As you can see, Google has typically sold phones through Google Play at much cheaper than if you were to buy similar phones through a carrier. For example, T-Mobile and Sprint each sold the Nexus 5 with 16GB of storage for $449 at full retail. T-Mobile actually admitted that that was the price they paid for the phone, so that’s why they were selling them at $100 more than Google ($349). In other words, Google was either taking a hit when they sold you a Nexus 5 through Google Play or LG was cutting them some sort of deal since they partnered together to make the phone.
Or you could look at the Galaxy Nexus when sold as either a GSM unlocked phone or as an LTE variant through Verizon. Google sold the Galaxy Nexus directly for $399, whereas Verizon wanted $699 for it without a contract, or $299 with a 2-year deal. Granted, Verizon’s version had an LTE chip inside it that was still a new technology, but is anyone really buying the idea that an LTE chip added $300 in value to that phone? I’m not.
So what’s the conclusion here? Well, I have a couple of thoughts.
First, the Galaxy Note 4 runs $699 off-contract at Verizon, $749 at T-Mobile, and $825 at AT&T. The Nexus 6 is almost identical to it in terms of specs, outside of the slightly larger display. One could argue that Google is once again taking a slight hit on the Nexus 6 to undercut the competition or has at least negotiated a better price out of the gate. And keep in mind that the phone is made by Motorola, a company who released the new Moto X at $99 and $499 to try and undercut the competition.
My other thought is that the sticker shock you all have (including myself) is somewhat warranted. At one point, we were all under the impression that with the original Nexus 7, Google was willing to make almost zero profit on sales of the device because they wanted people to buy into their ecosystem instead, which had a potentially larger return in the grand scheme of things. But with the Nexus 6, T-Mobile already outed the fact that they are selling you the phone for $649, the same price as Google, which is likely what they are paying for it. In other words, Google isn’t taking a hit this time around to get you into their new phone for cheaper.

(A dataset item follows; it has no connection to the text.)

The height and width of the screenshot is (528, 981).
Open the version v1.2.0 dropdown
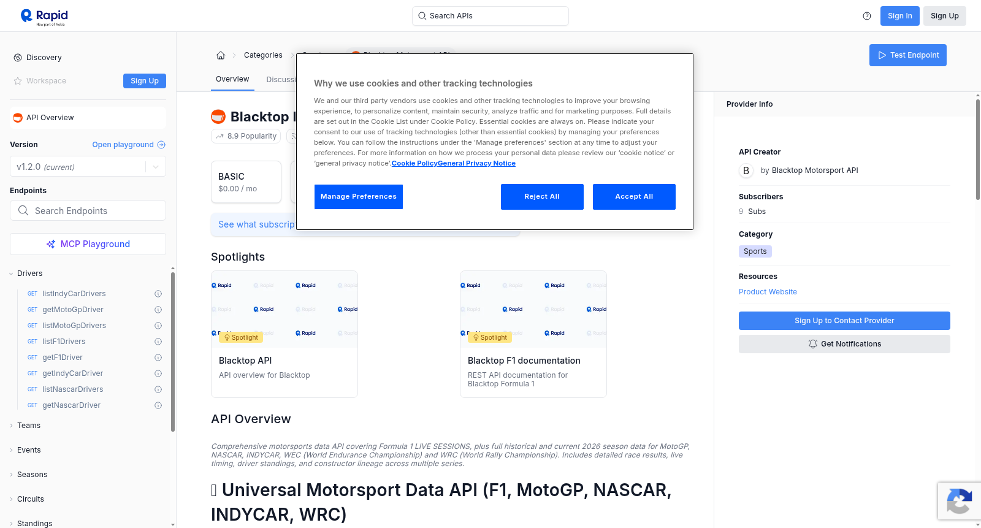(x=88, y=167)
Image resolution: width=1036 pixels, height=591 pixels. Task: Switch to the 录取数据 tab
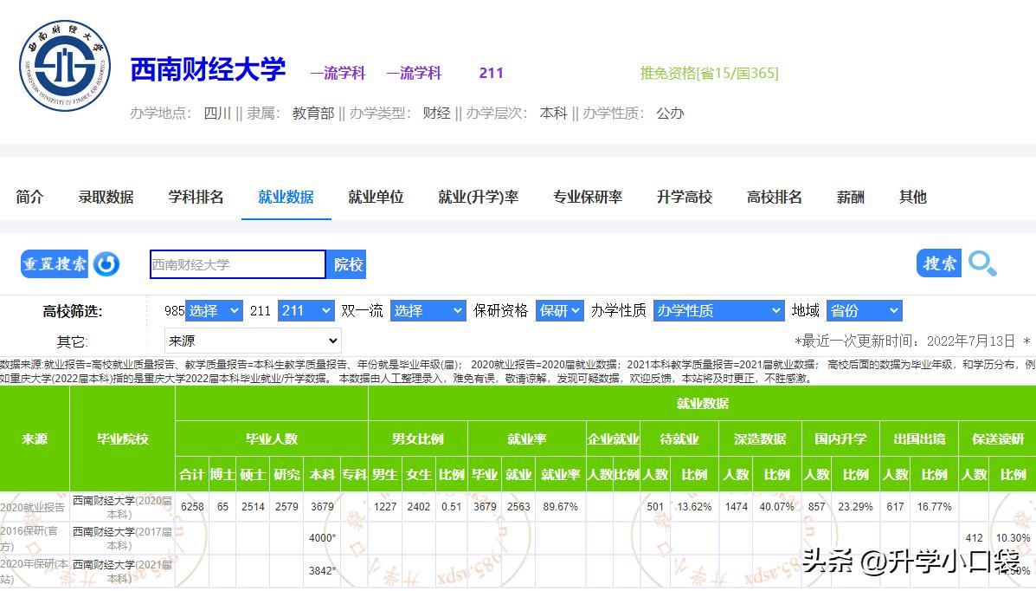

Now, we don’t know why that is. Maybe Google has decided that it wants to make more of a profit from device sales going forward. There isn’t anything wrong with that, it’s just that we aren’t used to Google doing that. Or maybe the carriers said, “No, Google, you don’t get to undercut us through your own store if you want to play ball with us. This is a team game.”
One thing is certain, though, the Nexus 6 will be available for the first time at your carrier of choice, which is a win for everyone. Just keep in mind that new beginnings often times mean changes and trade-offs, whether you asked for them or not.